The full type of unsatisfiableLifted is:

unsatisfiableLifted :: forall (e :: ErrorMessage) (a :: Type). Unsatisfiable e => a

The class method needs to be lifted, but it is sometimes convenient to have unsatisfiable be representation-polymorphic (just as error is). Thus we use a trick to get from unsatisfiableLifted to unsatisfiable: instantiate it with the (lifted) function type (# #) -> a and apply it to the unboxed unit tuple.

The Unsatisfiable class and unsatisfiable function are exported, but the unsatisfiableLifted class method is not.

1.2.1 Treatment of `Unsatisfiable` constraints ¶

Special rules in the constraint solver handle Unsatisfiable constraints that remain at the end of constraint solving:

If at least one Given constraint of the form Unsatisfiable e is present, the constraint solver will automatically solve all Wanted constraints (including any Unsatisfiable Wanted constraints). The evidence for a Wanted w consists of a call to unsatisfiable @e @w.
Otherwise, if a Wanted constraint of the form Unsatisfiable e remains unsolved, a type error is reported but the usual “unsolved constraint” error message is replaced by the custom message that results from normalising and rendering the type e :: ErrorMessage. The rendering of ErrorMessage values works just as for TypeError.
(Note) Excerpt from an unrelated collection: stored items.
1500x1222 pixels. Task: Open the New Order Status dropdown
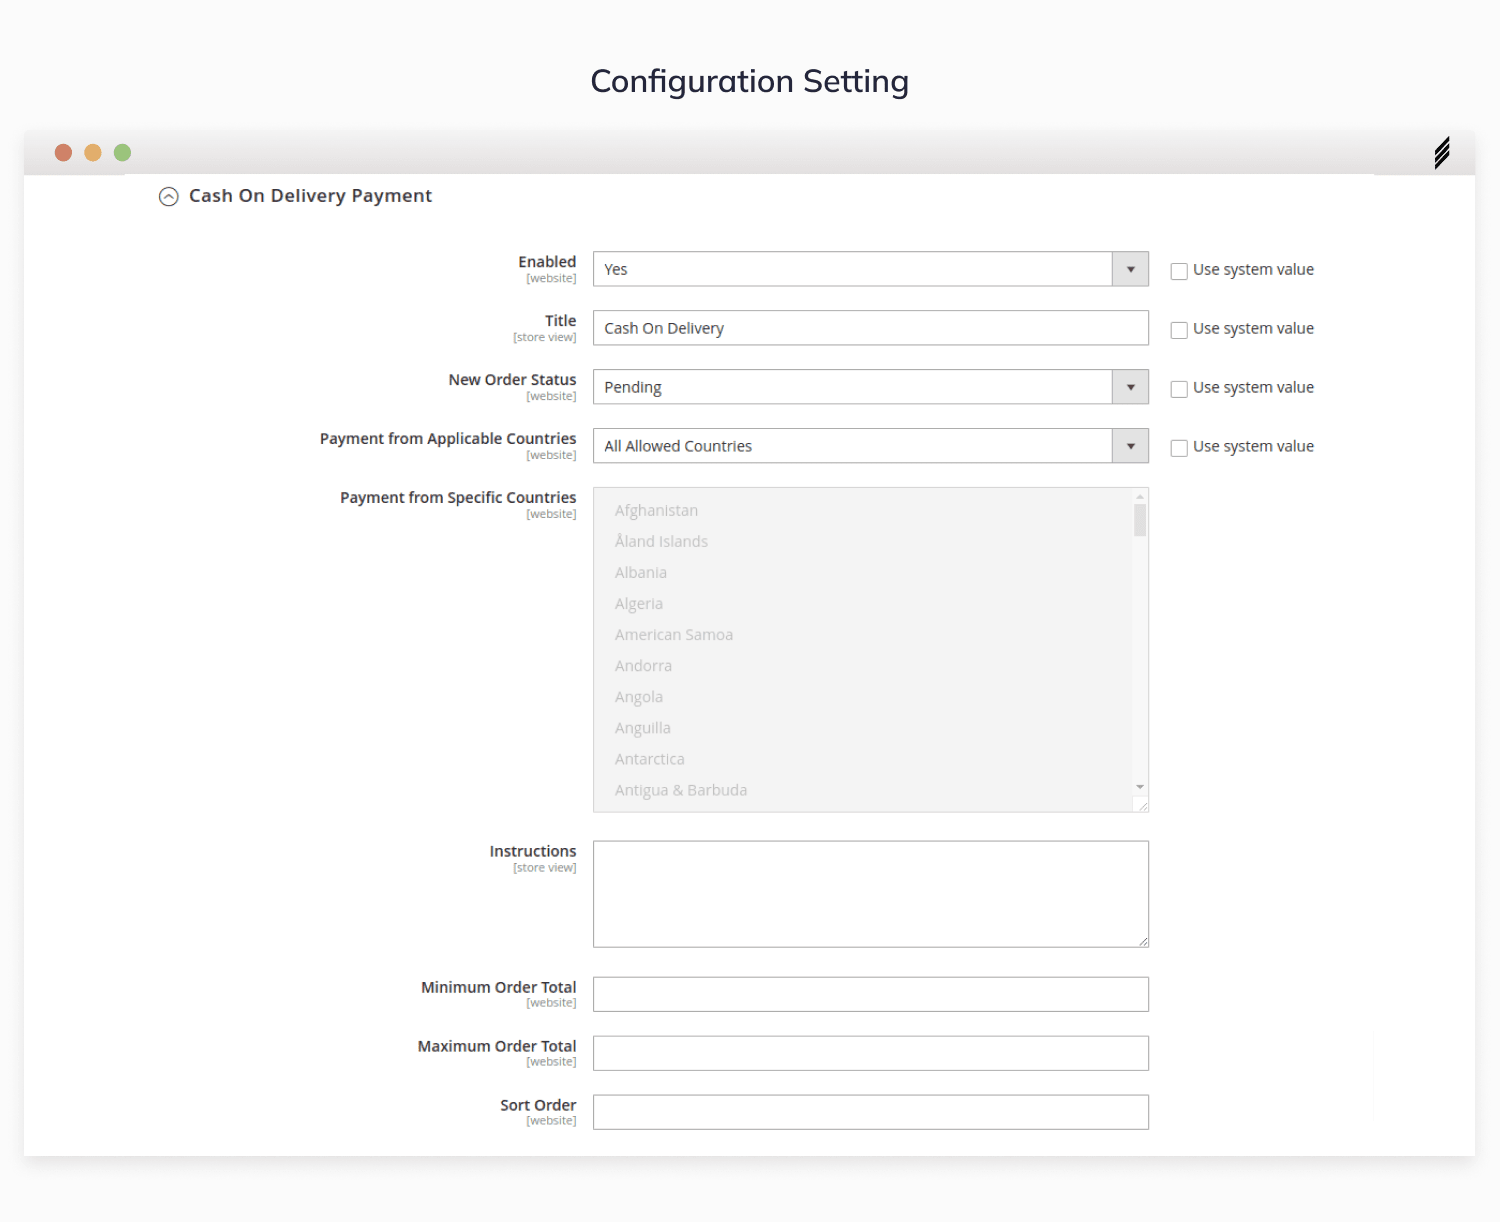870,387
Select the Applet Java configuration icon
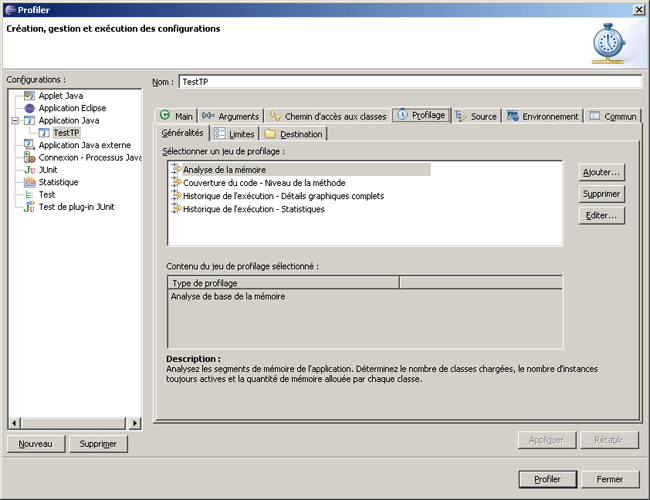 coord(30,96)
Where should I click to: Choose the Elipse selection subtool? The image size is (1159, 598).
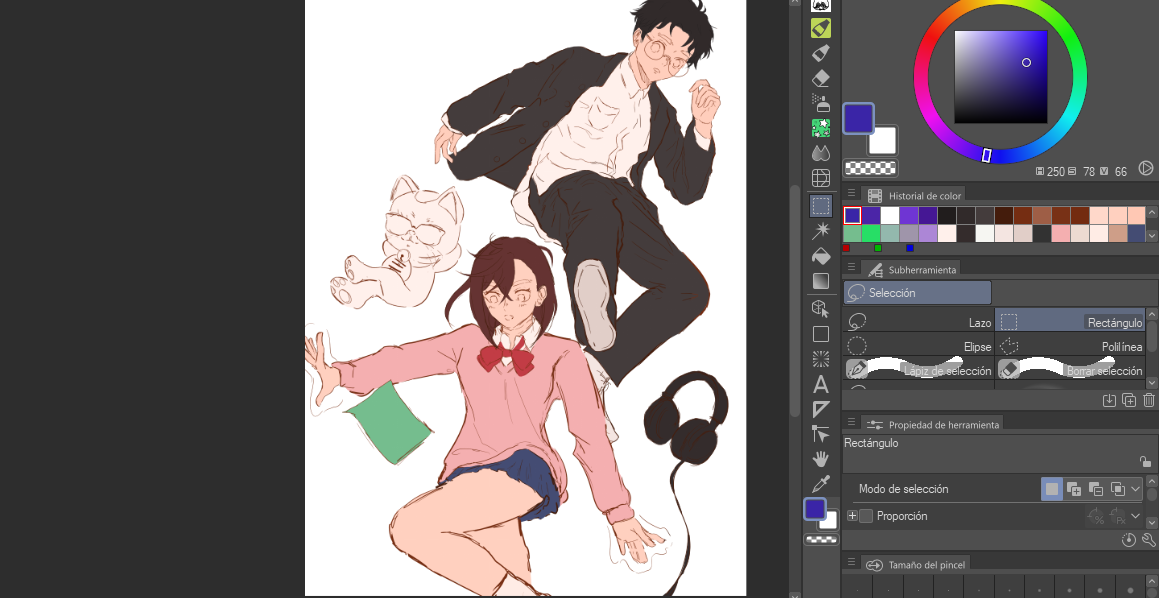(919, 347)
This happens after defaulting; it is rather like defaulting in that it takes place once “normal” constraint solving has made as much progress as it can. We wait until the end of constraint solving to make use of Given Unsatisfiable constraints, rather than exploiting them eagerly, so that programs are “as defined as possible”. For example, if we have Givens (Unsatisfiable e, Eq a) and Wanted Eq alpha, it is better to wait in case we later discover a ~ alpha and hence give a normal solution to the Eq alpha Wanted using the Eq a given. (This makes a difference to runtime semantics only when -fdefer-type-errors is in effect, as discussed below, or with unsafeCoerce.)

Moreover, Unsatisfiable constraints have the following special properties:

An Unsatisfiable constraint is never automatically generalised.
GHC will report an error if a user attempts to define an instance for Unsatisfiable.
If an Unsatisfiable Given constraint is present during pattern-match coverage checking, the match is trivially regarded as total. (This is consistent with TypeError following #20180; see example 7 below.)
If a class instance has an Unsatisfiable Given constraint in the context, it bypasses the functional dependency check. Moreover, GHC will not emit warnings about any missing methods or associated types. Missing methods will be implemented by calling unsatisfiable (rather than throwing the usual “No instance nor default method for class operation” exception). Missing associated types will simply not reduce. (See section 1.4 for motivation.)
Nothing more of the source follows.